Avec la disparition de l’encadrement collectif des forfaits, le texte aura pour effet de laisser le salarié dans une relation de face-à-face avec son employeur. Il est vrai que vous refusez toujours de reconnaître l’inégalité de leur position respective, celle-là même qui fonde toute la légitimité de l’existence d’un droit du travail distinct du droit commun des contrats.
Comment pouvez-vous nier que toute l’histoire du progrès social s’est déroulée autour du principe essentiel de la construction entre l’employeur et l’employé d’une relation qui ne nie pas le lien de subordination, mais qui établit un équilibre ? Ce dernier ne pouvant être trouvé dans des rapports bilatéraux entre le salarié et l’employeur, il a été recherché dans différents cadres protecteurs : la loi, la convention collective de branche, voire la convention d’entreprise.

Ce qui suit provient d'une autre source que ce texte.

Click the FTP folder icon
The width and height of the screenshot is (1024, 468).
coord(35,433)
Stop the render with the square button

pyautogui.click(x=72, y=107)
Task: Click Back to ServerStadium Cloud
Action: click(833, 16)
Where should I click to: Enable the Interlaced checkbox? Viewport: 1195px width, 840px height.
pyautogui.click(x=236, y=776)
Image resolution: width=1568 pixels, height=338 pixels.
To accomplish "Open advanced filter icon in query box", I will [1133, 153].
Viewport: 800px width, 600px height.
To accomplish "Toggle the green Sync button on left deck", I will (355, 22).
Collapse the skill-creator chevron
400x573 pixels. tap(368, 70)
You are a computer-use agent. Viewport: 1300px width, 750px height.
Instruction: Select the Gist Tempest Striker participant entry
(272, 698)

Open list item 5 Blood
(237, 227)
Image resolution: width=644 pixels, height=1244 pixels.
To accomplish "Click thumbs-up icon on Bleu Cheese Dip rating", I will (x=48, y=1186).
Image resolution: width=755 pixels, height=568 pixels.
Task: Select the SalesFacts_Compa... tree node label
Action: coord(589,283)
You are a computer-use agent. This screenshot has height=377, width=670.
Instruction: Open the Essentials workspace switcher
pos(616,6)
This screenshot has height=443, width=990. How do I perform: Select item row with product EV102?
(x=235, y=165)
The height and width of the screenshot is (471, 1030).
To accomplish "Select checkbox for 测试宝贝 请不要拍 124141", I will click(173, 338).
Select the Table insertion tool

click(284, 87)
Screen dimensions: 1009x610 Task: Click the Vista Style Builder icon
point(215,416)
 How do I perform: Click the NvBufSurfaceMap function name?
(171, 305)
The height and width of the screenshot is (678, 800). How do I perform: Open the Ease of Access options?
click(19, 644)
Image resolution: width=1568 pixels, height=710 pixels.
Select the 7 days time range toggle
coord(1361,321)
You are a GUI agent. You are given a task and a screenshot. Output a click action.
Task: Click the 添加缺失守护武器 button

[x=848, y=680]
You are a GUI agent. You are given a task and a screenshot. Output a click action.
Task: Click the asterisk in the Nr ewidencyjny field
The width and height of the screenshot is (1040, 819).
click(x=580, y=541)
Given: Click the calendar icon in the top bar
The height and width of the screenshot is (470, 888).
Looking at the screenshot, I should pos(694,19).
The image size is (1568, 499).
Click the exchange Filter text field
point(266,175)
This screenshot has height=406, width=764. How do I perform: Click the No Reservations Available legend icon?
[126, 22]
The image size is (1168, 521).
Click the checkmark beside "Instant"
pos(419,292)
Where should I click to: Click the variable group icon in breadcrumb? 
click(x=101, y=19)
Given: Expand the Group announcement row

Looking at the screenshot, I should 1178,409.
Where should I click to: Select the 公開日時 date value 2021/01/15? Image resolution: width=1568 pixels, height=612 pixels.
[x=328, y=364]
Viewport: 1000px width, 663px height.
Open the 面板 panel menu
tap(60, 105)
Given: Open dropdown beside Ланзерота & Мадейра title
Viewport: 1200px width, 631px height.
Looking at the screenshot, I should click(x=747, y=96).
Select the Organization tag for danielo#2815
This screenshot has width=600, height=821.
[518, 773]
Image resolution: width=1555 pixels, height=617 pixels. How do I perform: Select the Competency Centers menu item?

Or il est prévu dans cet article 17 que la convention individuelle de forfait puisse être négociée même en l’absence d’accord collectif. Cela est inadmissible, et c’est même incompréhensible par rapport à la première partie du projet de loi qui vise à renforcer la légitimité des partenaires sociaux et des accords collectifs. À quoi sert-elle si c’est pour écarter les partenaires sociaux d’une négociation essentielle ?
Nous voulons revenir à la logique pertinente du dialogue social, qui passe par un accord collectif et par des instruments allant au-delà de la seule relation bilatérale. Il nous semble donc indispensable que les conventions de forfait soient établies exclusivement dans le cadre d’un accord collectif.